Another factor in the first-half underperformance of the small-cap universe, Arpin says, was the substantial weakness of small-cap materials stocks in the first half of the year. "This sector accounts for more than one third of the benchmark small-cap index."

In general, says Arpin, small-caps tend to outperform when there is optimism about the outlook for global economic growth. "Increasing concerns about sovereign-debt problems in Europe and the United States have put a damper on growth expectations."
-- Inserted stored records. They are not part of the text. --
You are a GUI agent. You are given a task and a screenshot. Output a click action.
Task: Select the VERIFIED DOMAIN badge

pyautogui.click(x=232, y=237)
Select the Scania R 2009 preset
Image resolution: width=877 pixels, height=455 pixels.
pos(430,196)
After their stellar performance on both an absolute basis and relative to their big-cap counterparts in 2009 and 2010, small-caps have certainly stumbled in the first six months of this year, says Arpin.

The benchmark BMO Small Cap Blended (Weighted) Total Return Index produced a loss of 4.2% in the first six months of this year versus a positive 0.2% return for the S&P/TSX Composite Index.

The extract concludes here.